Centre for Human Resource Management researcher Dr Joanna Crossman (pictured right) says despite globalisation and increasing employee diversity, Australian employees think it is too risky to openly talk about their spiritual beliefs in the workplace.
“My research reveals that some workers believe that spiritual self-disclosure may be stigmatising, with the potential for negative consequences,” she says.
“Those risks identified by workers included property damage, resignations, dismissal, abusive emails, co-worker aggression, repugnance, shunning and ridicule, often communicated through hostile humour. Most of all, it was about being ‘on the outer’.”
Dr Crossman’s research found that the idea that religion should be taboo in the workplace was rationalised by many workers on the basis of their perceptions that Australia is a secular society – a country where people, having drifted away from religion and almost become embarrassed by it, shun the spiritually profound.
She says the concept of taboo tended to be raised in relation to religion rather than to other forms of spirituality broadly associated with well-being, such as yoga and meditation. For example, one research participant indicated that while religion was never discussed at their workplace, the spiritual experiences of someone who went away for 12 months and returned ‘with long hair and eating tofu instead of chicken’ would be.
“When an individual employee’s spiritual beliefs and identity does become an issue that places him or her ‘on the outer’, it can be framed essentially as a conflict between personal identity and the identity of an organisation or profession,” Dr Crossman says.
“One participant said she believed that if she spoke about her beliefs as a Christian at work, people would think she was weird – illustrating a conflict between her spiritual identity and the workplace culture.

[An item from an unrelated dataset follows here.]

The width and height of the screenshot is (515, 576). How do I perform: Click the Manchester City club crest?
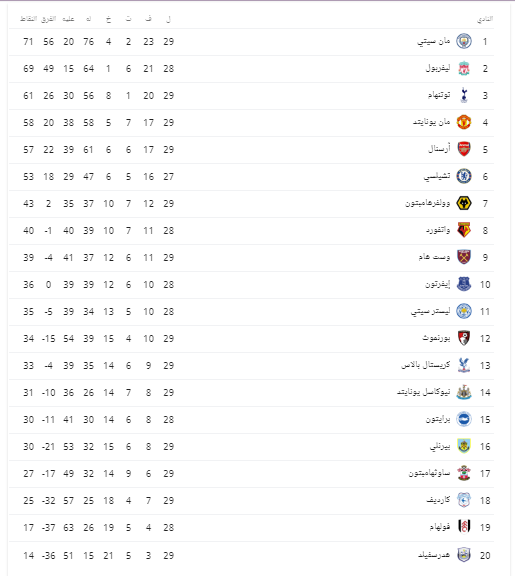coord(464,41)
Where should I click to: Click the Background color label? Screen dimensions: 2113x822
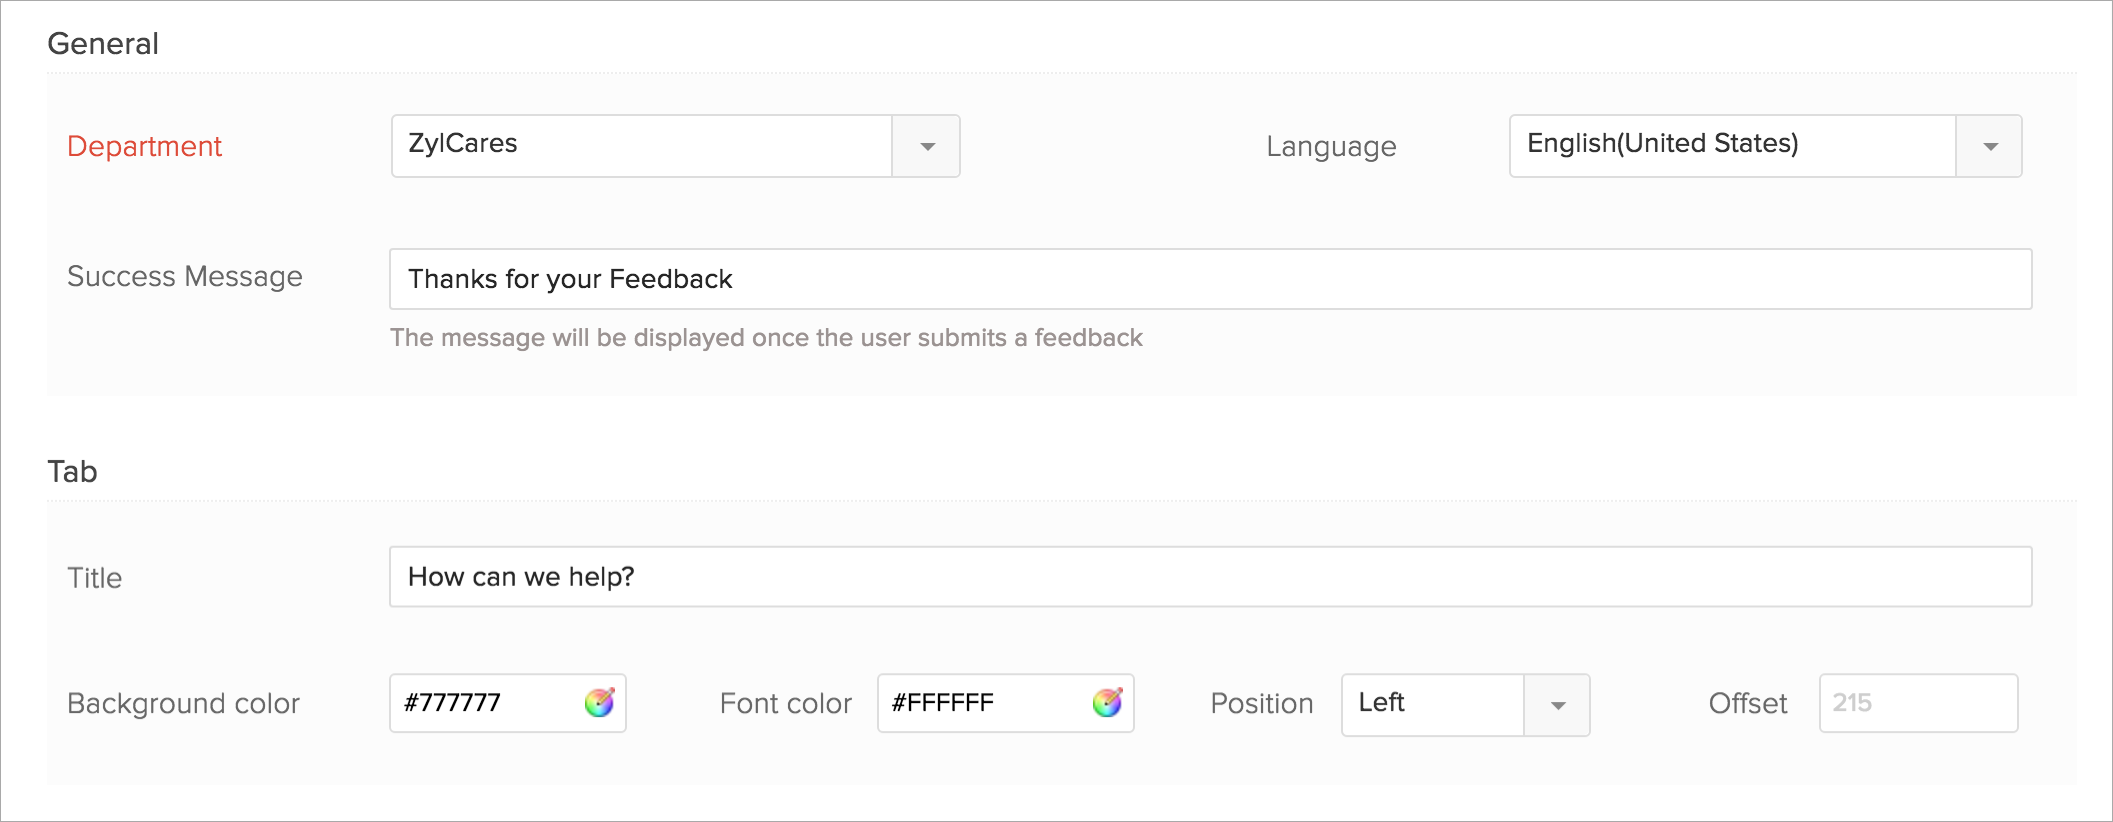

“A similar conflict arose in an account describing how uncomfortable an employee felt in being expected to participate in a colleague’s birthday celebration at work, when such practices were discouraged in her spiritual community.
“Another participant recalled disclosing that she was a Muslim in a meeting where staff were ‘having a bit of a laugh’ about Islam. She noted that those present became embarrassed and even a little scared about the potential ramifications of their inappropriate comments and the assumption that ‘no-one there was a Muslim’.”

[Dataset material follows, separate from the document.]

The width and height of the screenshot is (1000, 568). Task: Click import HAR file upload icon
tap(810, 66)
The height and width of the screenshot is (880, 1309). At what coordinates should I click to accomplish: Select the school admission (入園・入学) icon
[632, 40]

Dr Crossman says while most organisations are aware of the need for prayer facilities and menus which meet religious requirements, a deeper understanding of spiritual diversity issues would be valuable for employees and managers.

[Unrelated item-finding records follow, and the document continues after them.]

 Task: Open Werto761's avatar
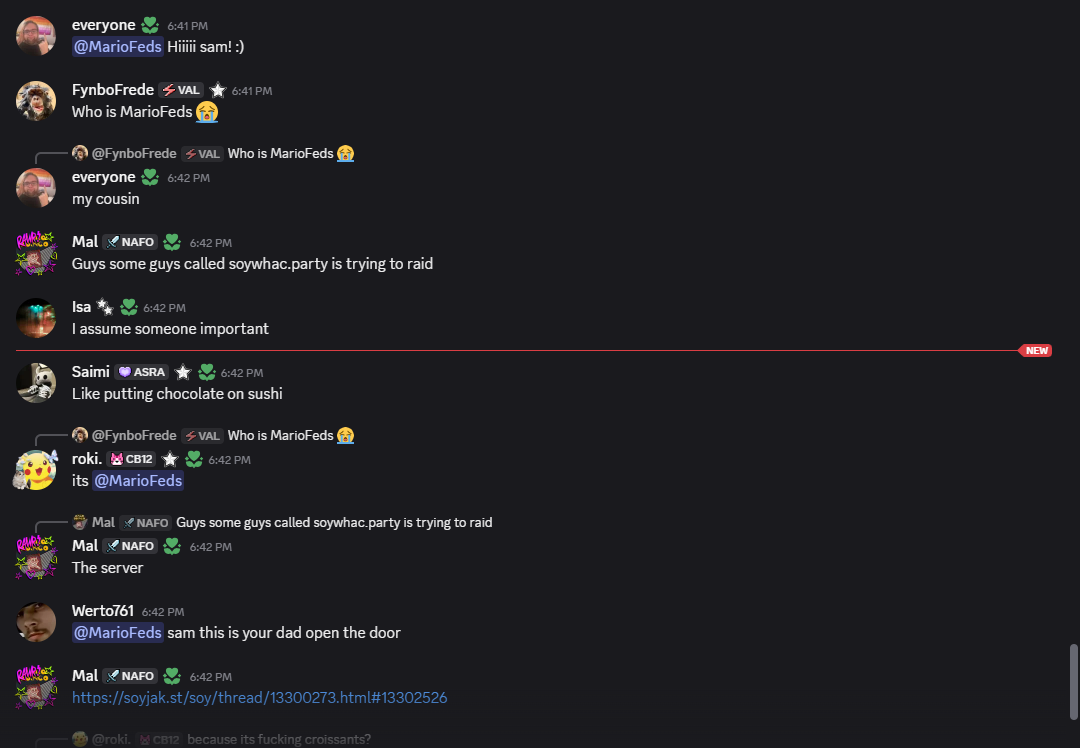tap(36, 622)
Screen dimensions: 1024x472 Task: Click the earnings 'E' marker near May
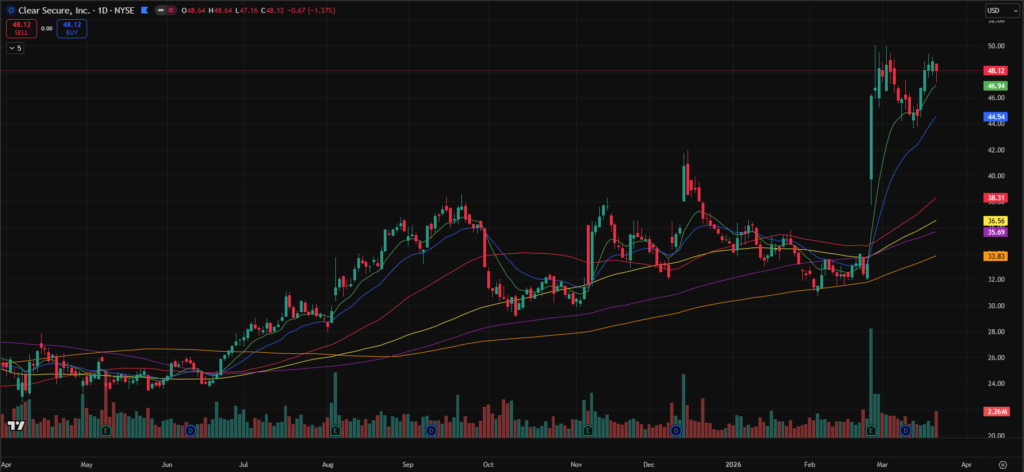[106, 430]
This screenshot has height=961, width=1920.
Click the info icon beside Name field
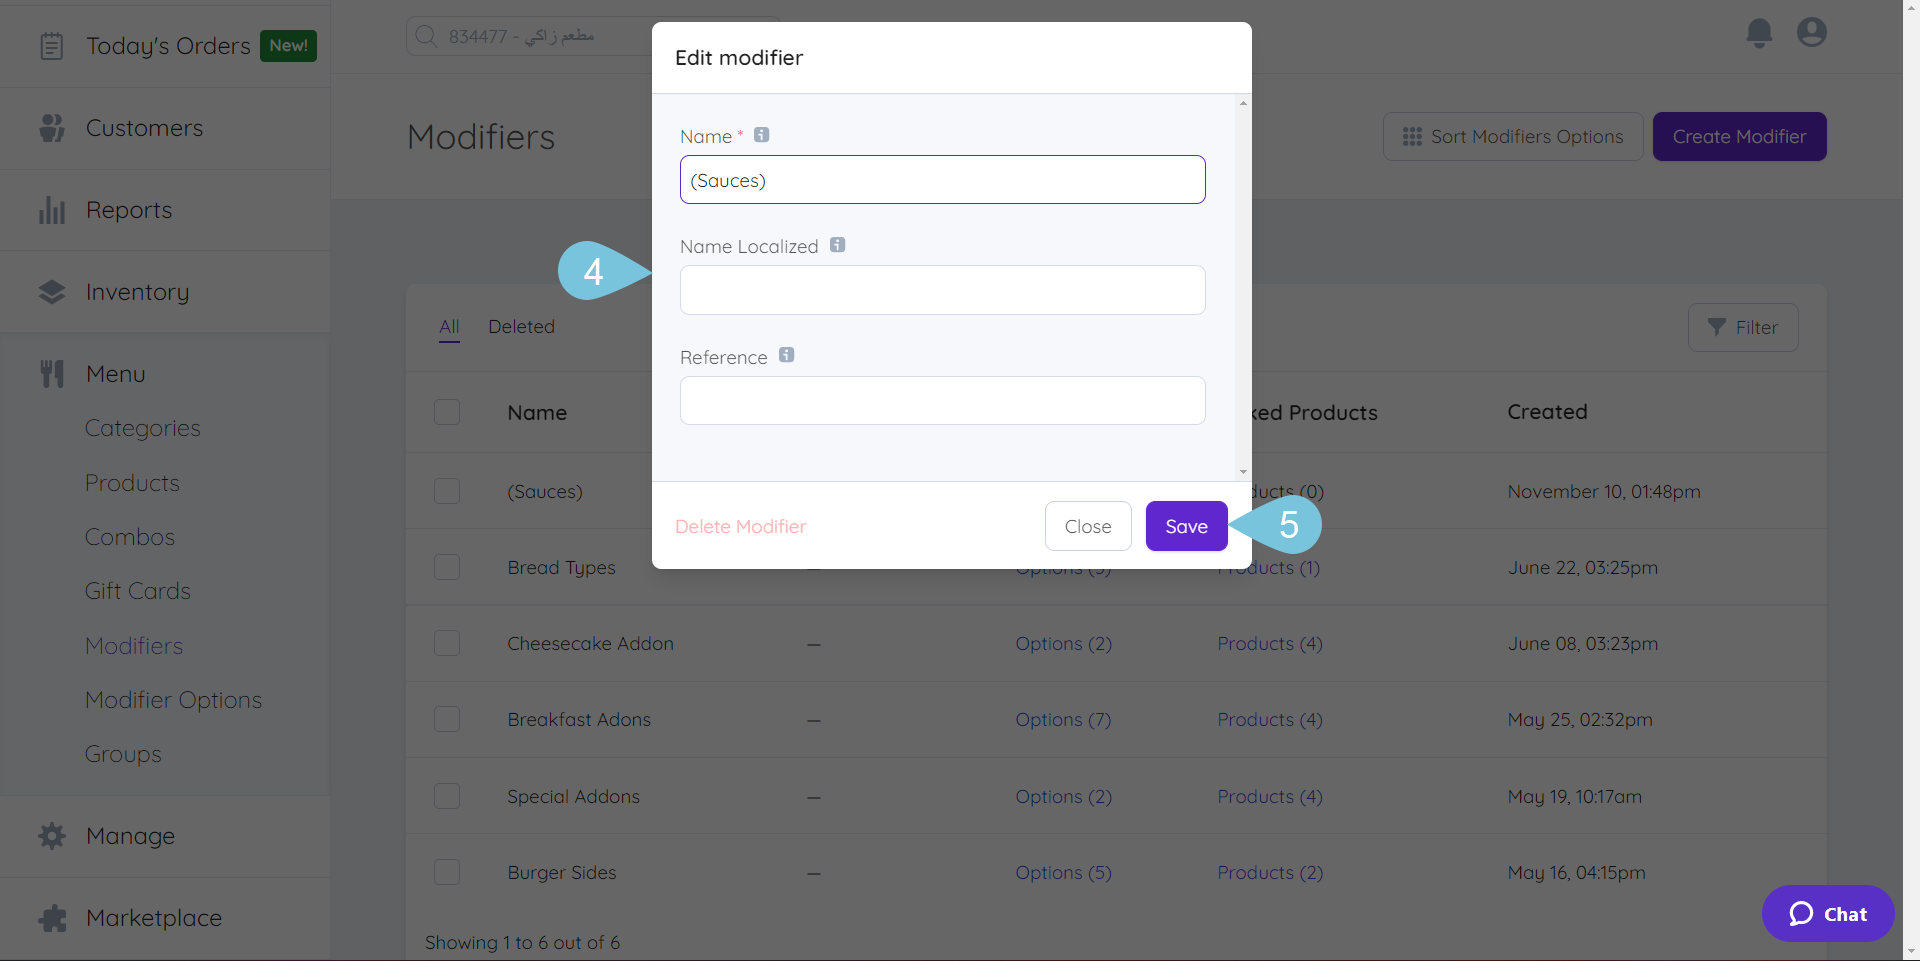[x=761, y=134]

She makes the following recommendations for managers:
Become familiar with the law with regard to discrimination as it pertains to spiritual beliefs and practices.
Adopt a proactive approach. Have some strategies in place for communicating inclusive spiritual working environments, so everyone knows what the expectations are.
Don’t use avoidance tactics. It may help to prevent things escalating if managers think about how they’ll act on things beforehand and engage in the issue rather than avoiding it.
Dr Crossman also believes that since globalisation has intensified spiritual diversity in Australian workplaces, university business and management schools are well placed to prepare managers for these sometimes sensitive scenarios from within their curriculum.
Dr Crossman’s latest paper on workplace spirituality can be read in the Journal of Management and Organization.